Continuous Random Variables: Introduction is part of the collection col10555 written by Barbara Illowsky and Susan Dean and serves as an introduction to the uniform and exponential distributions with contributions from Roberta Bloom.

Student Learning Outcomes

By the end of this chapter, the student should be able to:

  • Recognize and understand continuous probability density functions in general.

  • Recognize the uniform probability distribution and apply it appropriately.

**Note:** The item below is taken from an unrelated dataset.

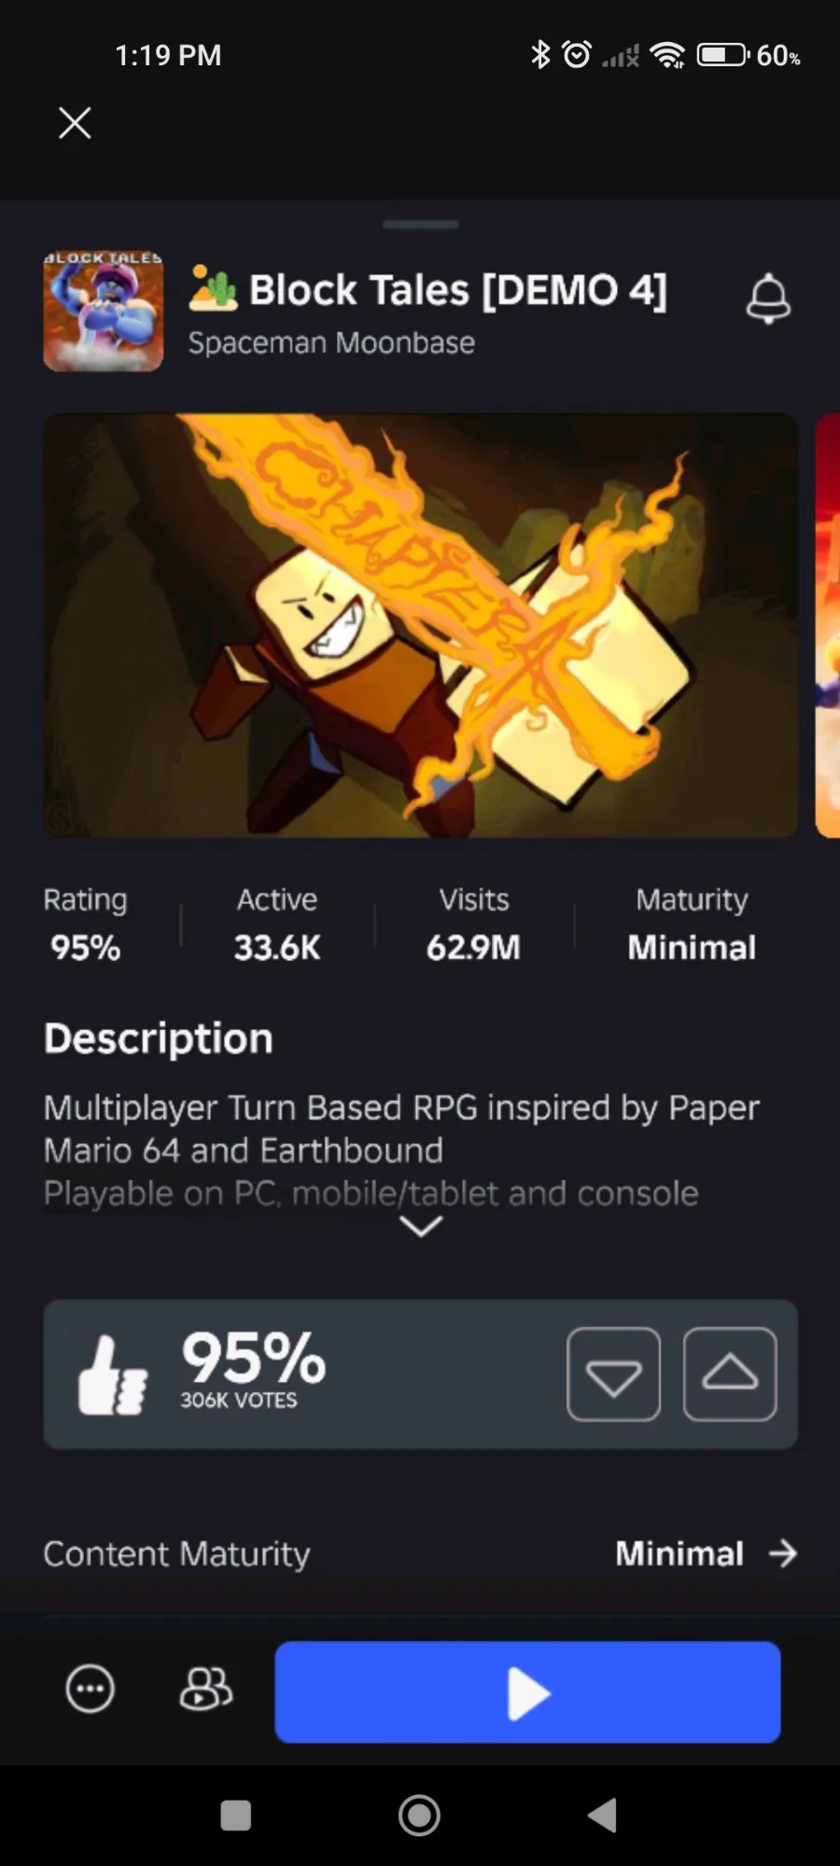Image resolution: width=840 pixels, height=1866 pixels.
Task: Grab the sheet handle bar above the title
Action: tap(421, 224)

  • Recognize the exponential probability distribution and apply it appropriately.

Introduction

Continuous random variables have many applications. Baseball batting averages, IQ scores, the length of time a long distance telephone call lasts, the amount of money a person carries, the length of time a computer chip lasts, and SAT scores are just a few. The field of reliability depends on a variety of continuous random variables.

This chapter gives an introduction to continuous random variables and the many continuous distributions. We will be studying these continuous distributions for several chapters.

NOTE

The values of discrete and continuous random variables can be ambiguous. For example, if X is equal to the number of miles (to the nearest mile) you drive to work, then X is a discrete random variable. You count the miles. If X is the distance you drive to work, then you measure values of X and X is a continuous random variable. How the random variable is defined is very important.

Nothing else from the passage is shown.